"fatal error: cuda_runtime_api.h: No such file or directory" when compiling with Jetpack 4.5.1

Mactemium · March 17, 2021, 2:04pm

Hello, I am trying to reproduce the steps of doing inference with the gestureNet pre-trained network. (GitHub - NVIDIA-AI-IOT/gesture_recognition_tlt_deepstream: A project demonstrating how to train your own gesture recognition deep learning pipeline. We start with a pre-trained detection model, repurpose it for hand detection using Transfer Learning Toolkit 3.0, and use it together with the purpose-built gesture recognition model. Once trained, we deploy this model on NVIDIA® Jetson™ using Deepstream SDK.)
I dowloaded the model and the tlt-converter and I have 2 problems :

First, to convert the model for TensorRT using the lt-converter I either get a “no input dimension given” error or a segmentation fault when I try differents approach (I tried adding the -d parameters for input dimension)
Then when I get to the “Building the application” step I can’t manage to build the executable by compiling the deepstream-app-bbox, I always have a “fatal error: cuda_runtime_api.h: No such file or directory”. I’ve tried to change the $PATH and LD_LIBRARY_PATH but I don’t know if this is a good solution.
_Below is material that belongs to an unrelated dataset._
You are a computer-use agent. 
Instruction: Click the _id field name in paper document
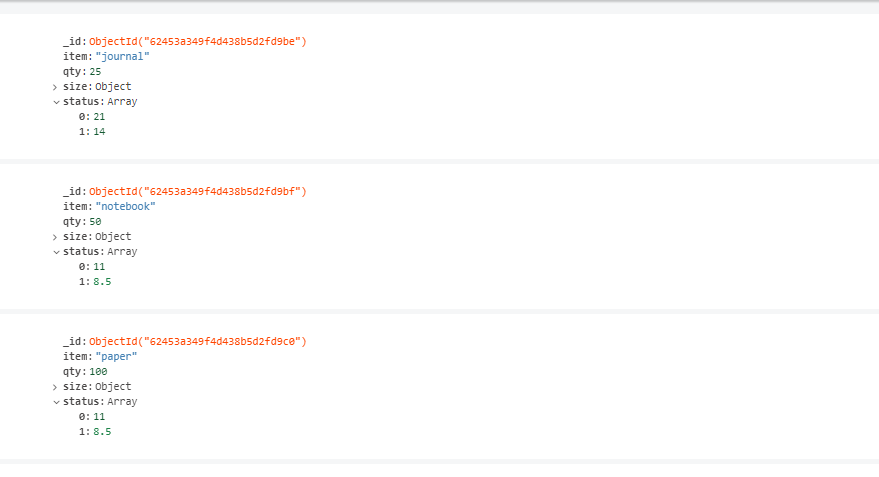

I also tried to add environnement variables such as export CUDA_HOME=/usr/local/cuda-10.2/ but nothing worked.
Here you can find my PATH :
echo $PATH
/home/nvidia/cmake-3.13.0/bin/:/usr/local/sbin:/usr/local/bin:/usr/sbin:/usr/bin:/sbin:/bin:/usr/games:/usr/local/games:/snap/bin:/usr/local/cuda/bin

and also my LD_LIBRARY_PATH
echo $LD_LIBRARY_PATH
/home/nvidia/cmake-3.13.0/bin/:/usr/local/cuda-10.2/

I am running a Jetson nano 4gb with a sd card flashed with JetPack4.5.1. The installed cuda version is 10.2 and I also installed the deepstream sdk 5.1

Thank you for your effort.

AastaLLL · March 18, 2021, 3:24am

Hi,

Sorry that the Makefile doesn’t link to CUDA correctly.
Please apply the following change:

diff --git a/Makefile b/Makefile
index 17e96f6..9d8e6ce 100644
--- a/Makefile
+++ b/Makefile
@@ -24,7 +24,7 @@ APP:= deepstream-app-bbox

 TARGET_DEVICE = $(shell gcc -dumpmachine | cut -f1 -d -)

-NVDS_VERSION:=5.0
+NVDS_VERSION:=5.1

 LIB_INSTALL_DIR?=/opt/nvidia/deepstream/deepstream-$(NVDS_VERSION)/lib/
 APP_INSTALL_DIR?=/opt/nvidia/deepstream/deepstream-$(NVDS_VERSION)/bin/
@@ -42,10 +42,12 @@ PKGS:= gstreamer-1.0 gstreamer-video-1.0 x11 json-glib-1.0

 OBJS:= $(SRCS:.c=.o)

-CFLAGS+= -I./ -I../../apps-common/includes -I../../../includes -DDS_VERSION_MINOR=0 -DDS_VERSION_MAJOR=5
+CFLAGS+= -I./ -I../../apps-common/includes -I../../../includes -DDS_VERSION_MINOR=1 -DDS_VERSION_MAJOR=5
+CFLAGS+= -I/usr/local/cuda-10.2/include

 LIBS+= -L$(LIB_INSTALL_DIR) -lnvdsgst_meta -lnvds_meta -lnvdsgst_helper -lnvdsgst_smartrecord -lnvds_utils -lnvds_msgbroker -lm \
        -lgstrtspserver-1.0 -ldl -Wl,-rpath,$(LIB_INSTALL_DIR)
+LIBS+= -L/usr/local/cuda-10.2/lib64/ -lcudart -lcuda

 CFLAGS+= `pkg-config --cflags $(PKGS)`

Or here is a modified Makefile, and you can replace the original one directly.
Makefile (2.3 KB)

Thanks.

Mactemium · March 18, 2021, 10:02am

Thank you, modifying the Makefile solved the compiling issues. However I don’t have a computer capable of doing the training phase (part 1 of the gitHub) and I miss 2 files to do the deployment part :
At that point you are ready to start the deployment part. You will need the following outputs from this experiment to proceed:\n",
“\n”,
“* experiment_dir_final/calibration_qat.bin\n”,
“* experiment_dir_final/resnet34_detector_qat.etlt\n”,
“\n”,
“Copy these files over to your Jetson and consult the README.md document for further instructions.”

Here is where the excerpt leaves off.